Pentagon seeing 2020
The uncertain future crept a little closer to the Defense Department last week, forcing the Joint Chiefs of Staff to recast its one and only strategic plan in a way the department believes will better prepare the military services for the future hightech battlefield.
The uncertain future crept a little closer to the Defense Department last
week, forcing the Joint Chiefs of Staff to recast its one and only strategic
plan in a way the department believes will better prepare the military services
for the future high-tech battlefield.
When the Pentagon released its first strategic planning document in
1996, known as Joint Vision 2010, the goal was to develop a template that
would help DOD wage what has become known as network-centric warfare. The
concept put networks — with their ability to disseminate information quickly — at the center of the Pentagon's military strategy [FCW, Nov. 1, 1997].

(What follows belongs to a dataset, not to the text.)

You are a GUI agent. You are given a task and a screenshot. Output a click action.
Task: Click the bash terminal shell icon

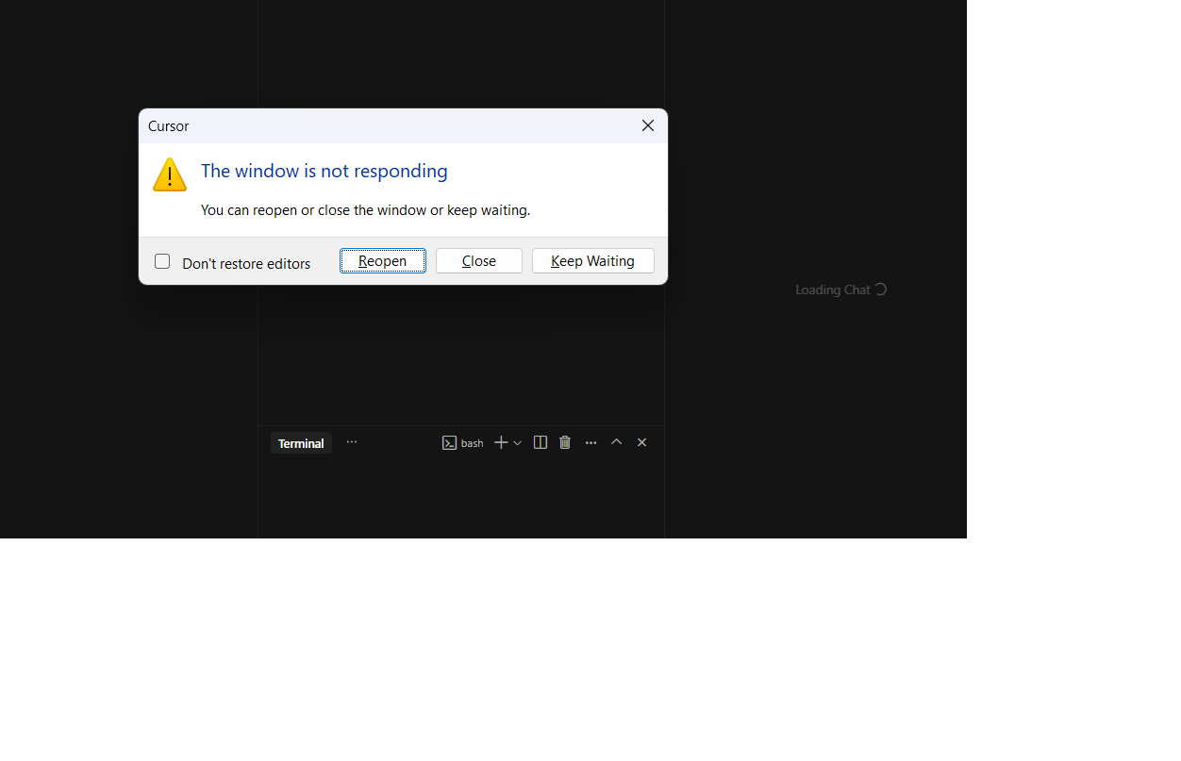pyautogui.click(x=450, y=443)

Since then, the advancement of information technologies has radically
altered the landscape of the modern battlefield. The Pentagon has been forced
to expand its vision out to 2020 and look beyond technology for solutions
to organize, train and equip the next generation of warriors. The resulting
new document, Joint Vision 2020, attempts to define how IT will continue
to "substantially change the conduct of military operations," according
to the document.
The Joint Chiefs will use the document to define their priorities for
the future.
"The Joint Vision describes the future environment as we expect it to emerge,
not as we expect to create it, and [it provides] some general direction
for where we should be going," said a spokesman for the Joint Chiefs of
Staff. "It builds on Joint Vision 2010 by refining it and extending it and
looking a little further into the future."

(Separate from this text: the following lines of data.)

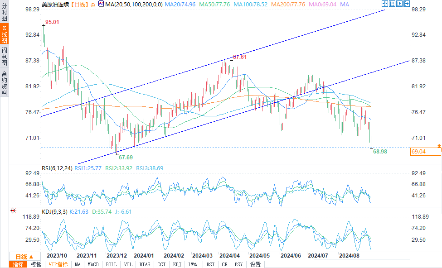This screenshot has width=442, height=268.
Task: Open the 日线 period dropdown at bottom left
Action: point(24,257)
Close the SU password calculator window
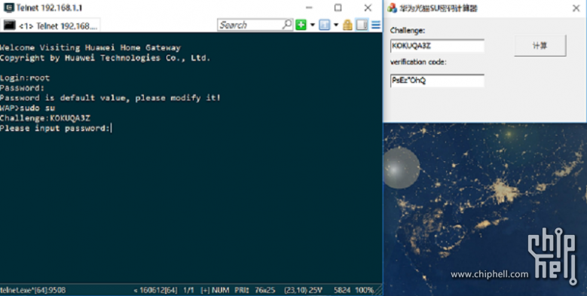 click(x=576, y=8)
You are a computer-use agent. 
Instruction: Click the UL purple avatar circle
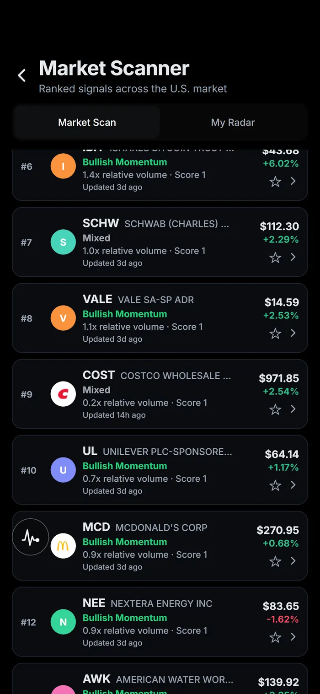[63, 470]
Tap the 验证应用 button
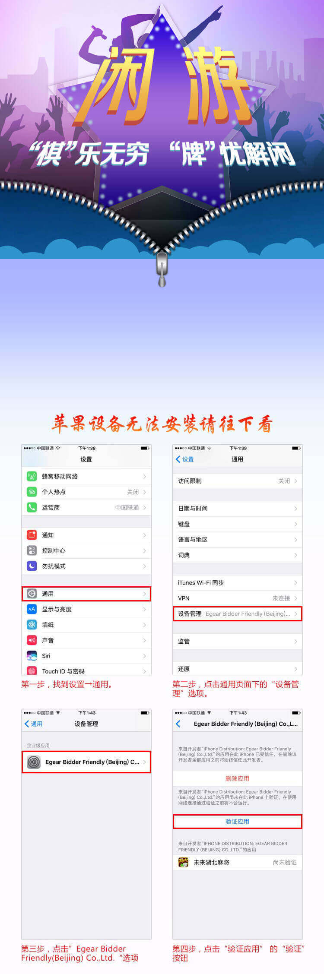This screenshot has height=974, width=324. 237,821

"Any time you have all the chiefs working together and defining where
they think we need to be going, it gives the services, the Office of the
Secretary of Defense, all the military leaders and the national leaders
a clear, concise view of where we're headed," said Anthony Valletta, former
acting assistant secretary of Defense for command, control, communications
and intelligence and a top executive with SRA International Inc.
Chief among the conclusions of the 36-page document is that DOD must
quickly find the right mix of new tactics, organizations, training and personnel
capable of taking advantage of the new technologies.
DOD foresees "profound" changes in the information environment occurring
by 2020. "Advances in information capabilities are proceeding so rapidly
that there is a risk of outstripping our ability to capture ideas, formulate
operational concepts and develop the capacity to assess results," according
to JV 2020.
JV 2020, however, places great emphasis on training and education as
a means to harness the remote power projection capabilities offered by IT
and DOD's multibillion-dollar investment in networks.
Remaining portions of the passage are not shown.